Chris Michael:

The controversial claims stem in part from Donovan’s publication of the Facebook papers, a bombshell leak of 22,000 pages of Facebook’s internal documents by the whistleblower Frances Haugen, who used to work at the company.

Donovan, believing them to be of huge public interest, began publishing them to Harvard’s website for anyone to access.

“From that very day forward, I was treated differently by the university to the point where I lost my job,” Donovan told the Logic.

In an October 2021 meeting of the dean’s council which advises the Harvard Kennedy School, where Donovan worked, the former Facebook communications head Elliot Schrage allegedly argued that Facebook “should not be the arbiter of truth”, according to Semafor. A little over a week later, the dean, Douglas Elmendorf, emailed Donovan asking her to justify her approach to studying misinformation in a climate “when there is no independent arbiter of truth (in this country or others) and constitutional protections of speech (in some countries)?”.
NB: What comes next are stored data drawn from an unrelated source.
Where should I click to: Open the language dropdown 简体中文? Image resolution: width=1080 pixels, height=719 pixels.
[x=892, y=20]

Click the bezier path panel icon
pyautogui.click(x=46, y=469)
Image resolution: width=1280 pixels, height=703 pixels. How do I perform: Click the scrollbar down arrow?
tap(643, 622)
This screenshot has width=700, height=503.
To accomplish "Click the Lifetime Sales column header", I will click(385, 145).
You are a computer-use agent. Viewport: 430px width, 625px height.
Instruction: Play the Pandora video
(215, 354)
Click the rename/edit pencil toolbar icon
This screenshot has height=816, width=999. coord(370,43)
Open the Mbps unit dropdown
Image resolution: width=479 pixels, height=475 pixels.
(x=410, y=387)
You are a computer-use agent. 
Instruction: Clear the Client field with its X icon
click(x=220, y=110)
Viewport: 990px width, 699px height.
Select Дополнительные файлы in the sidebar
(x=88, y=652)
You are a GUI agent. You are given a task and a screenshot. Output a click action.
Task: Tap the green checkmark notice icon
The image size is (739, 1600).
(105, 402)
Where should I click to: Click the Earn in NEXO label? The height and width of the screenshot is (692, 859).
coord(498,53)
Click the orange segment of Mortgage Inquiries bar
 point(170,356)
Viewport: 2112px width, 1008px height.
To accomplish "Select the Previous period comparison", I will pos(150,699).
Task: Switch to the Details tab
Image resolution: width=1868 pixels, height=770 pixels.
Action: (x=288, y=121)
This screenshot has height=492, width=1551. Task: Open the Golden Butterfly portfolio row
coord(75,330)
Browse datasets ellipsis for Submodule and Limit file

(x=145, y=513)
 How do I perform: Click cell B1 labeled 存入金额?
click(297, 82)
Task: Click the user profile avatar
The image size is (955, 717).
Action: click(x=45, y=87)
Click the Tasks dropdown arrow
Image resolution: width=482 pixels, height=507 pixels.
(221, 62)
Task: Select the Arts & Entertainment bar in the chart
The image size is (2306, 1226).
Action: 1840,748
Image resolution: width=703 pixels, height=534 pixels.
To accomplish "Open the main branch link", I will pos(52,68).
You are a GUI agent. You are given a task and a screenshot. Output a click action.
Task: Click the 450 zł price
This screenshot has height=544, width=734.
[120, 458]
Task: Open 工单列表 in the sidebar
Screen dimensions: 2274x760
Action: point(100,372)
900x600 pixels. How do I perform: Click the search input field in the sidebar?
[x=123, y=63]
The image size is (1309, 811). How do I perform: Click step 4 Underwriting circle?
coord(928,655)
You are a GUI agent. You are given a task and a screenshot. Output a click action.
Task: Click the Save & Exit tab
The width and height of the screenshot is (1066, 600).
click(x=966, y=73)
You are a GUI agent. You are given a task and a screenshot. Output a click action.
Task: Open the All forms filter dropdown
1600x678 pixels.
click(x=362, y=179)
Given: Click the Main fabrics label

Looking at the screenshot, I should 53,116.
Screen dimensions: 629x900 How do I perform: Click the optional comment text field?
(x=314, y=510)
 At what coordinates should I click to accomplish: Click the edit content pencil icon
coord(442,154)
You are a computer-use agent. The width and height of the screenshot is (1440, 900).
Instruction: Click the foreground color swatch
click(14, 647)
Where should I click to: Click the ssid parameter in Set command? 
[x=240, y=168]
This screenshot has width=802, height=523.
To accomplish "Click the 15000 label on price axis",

Donovan reproduced the email in her complaint, adding that Zuckerberg also frequently uses the term “arbiter of truth”.

Last year she was told her main project would be wound down. This year the school eliminated her position.

In an email to the Post, the Harvard Kennedy School said Donovan’s departure was not related to Meta.

It said it struggled to find a faculty sponsor to oversee her, which is a university policy. It also said she was not fired. Donovan “was offered the chance to continue as a part-time adjunct lecturer, and she chose not to do so”, the statement said.